First days in Myanmar

I've always been the last-minute decision making kind. Impulsive trips, changes of plans and spontaneously saying YES to pretty much anything that comes my way, they happen on a daily basis. Which is nice because one moment you're dreaming of doing a yoga retreat on a Thai island and two minutes later you're booking a flight to Myanmar. The disadvantage of the forever last-minute state of mind, is the cost price. You pay a lot more for impulsivity than for well prepared, pre-organised travels. I'm as good at organising trips as a dysfunctional poodle, so I'm happy to pay the extra bucks.

Myanmar it is. A country I knew nothing about (I consider research part of the organising process, plus I love to arrive somewhere with no expectations, ready to fill up the blank page). Arriving on the second day of monsoon season is of course all part of the non-existing plan. It is pouring down in Yangon, but I don't mind. The day before, Jessica messages me saying she moved to Yangon, so we should meet up. This makes my heart dance, because I met Jess in Kathmandu six years ago, where we lived together in the house of the loveliest Nepalese family. So Yangon is all about catching up over delicious food. Two of my favourite things in life!

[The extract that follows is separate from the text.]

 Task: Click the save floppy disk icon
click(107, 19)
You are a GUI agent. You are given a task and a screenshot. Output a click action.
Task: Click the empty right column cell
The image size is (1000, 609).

When the sun comes out, we wander around the Sunday morning city streets. Red betelnut spit colours the pavement. Men smoking, chewing, giving us a black toothed smile. Small shops specialise in one item, selling a hundred pieces of the very same thing. Fried crickets, a goldfish in a plastic bag, a single cigarette, remote controls, padlocks, pigeon food, anything you can think of. I like it and so do the pigeons, happily sitting on the wires keeping Yangon in and out of electricity.

The hostel I stay at, doesn't have electricity or running water at the time. It does have two of the most fabulous women I've ever met. A couple of awesome chicks who travel under the name 'Those Bucket Girls'. Within the first ten minutes, stories of shame are shared. Before I know it, we spend ten days together, driving through Myanmar on bicycles, scooters, boats, tuktuks and taxis. And the finest kind of night bus I have ever laid eyes on. The one where you look around and realise you're actually on a business class plane - but then a bus! Hostess in beautiful purple outfit serving coffee, tea, crazy green spongecake and all. The real deal. So we leave Yangon in style. Smelling like dirty backpackers due to the lack of showers, but in style.